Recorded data
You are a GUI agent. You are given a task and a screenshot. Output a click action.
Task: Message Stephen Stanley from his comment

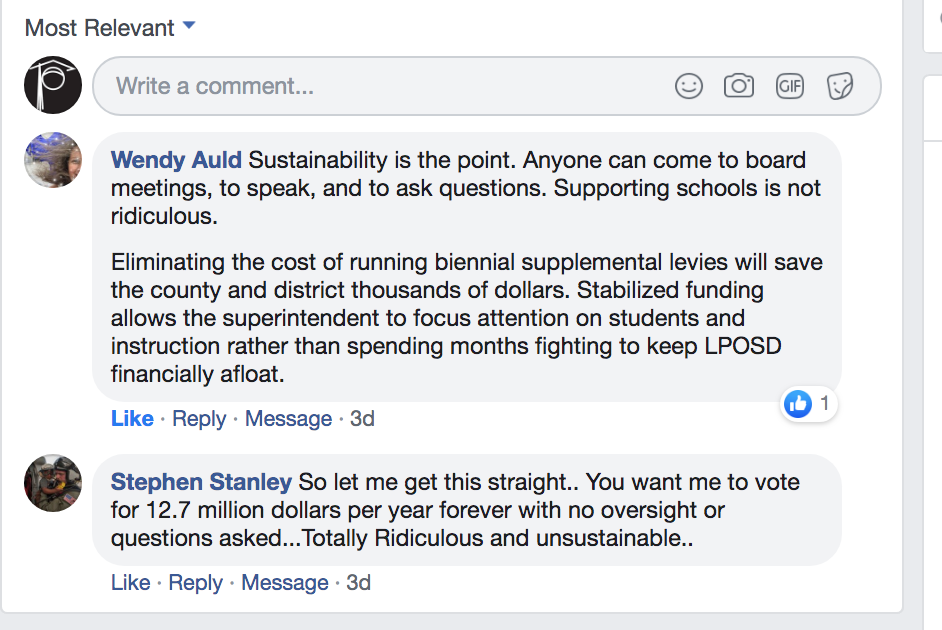[x=285, y=583]
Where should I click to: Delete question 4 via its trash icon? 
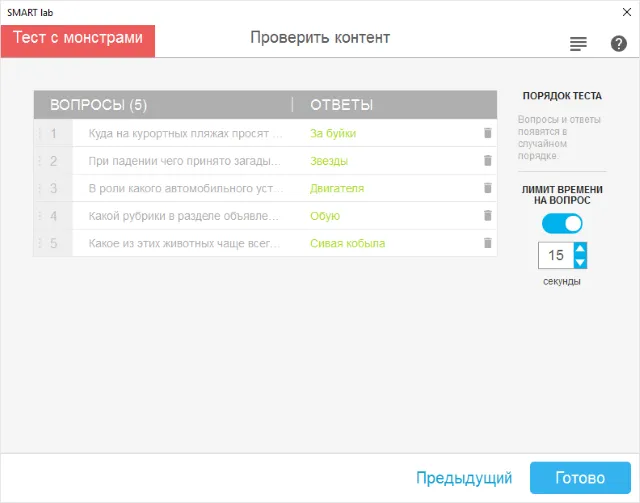point(487,216)
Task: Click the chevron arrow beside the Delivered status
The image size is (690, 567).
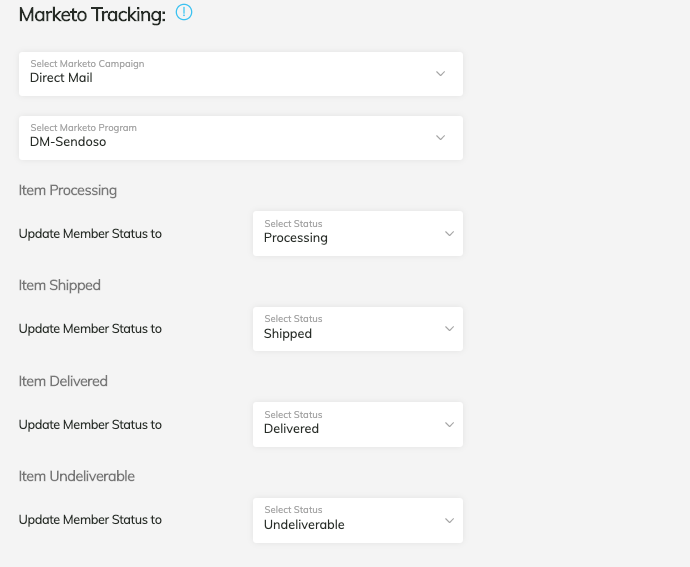Action: (448, 425)
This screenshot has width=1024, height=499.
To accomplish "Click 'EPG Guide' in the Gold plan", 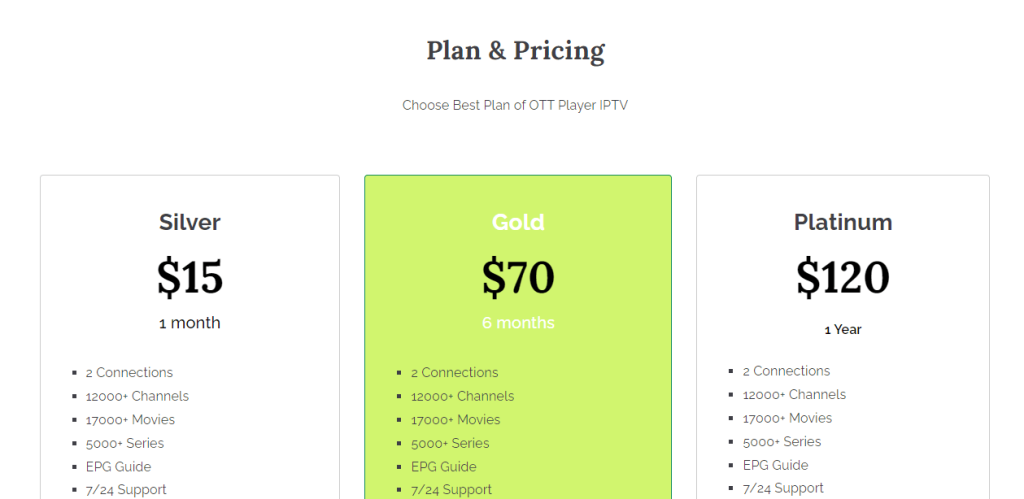I will click(x=443, y=466).
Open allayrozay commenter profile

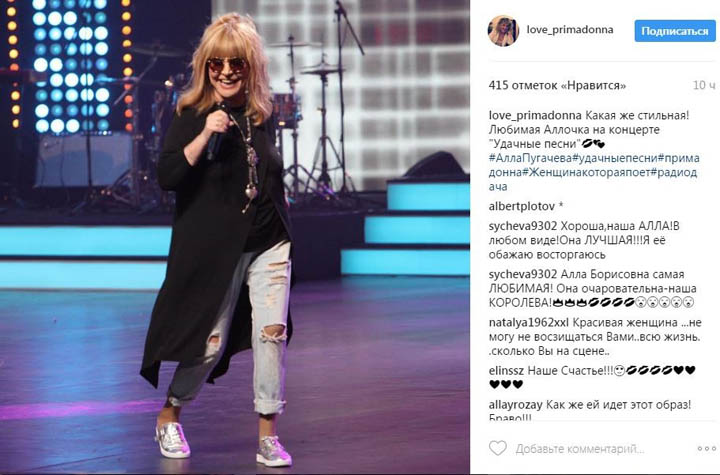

» Task to complete:
Locate each line in the entries above that contains the word "screenshot", and copy every such line in full.

» Answer below:
You are a GUI agent. You are given a task and a screenshot. Output a click action.
This screenshot has width=1024, height=499.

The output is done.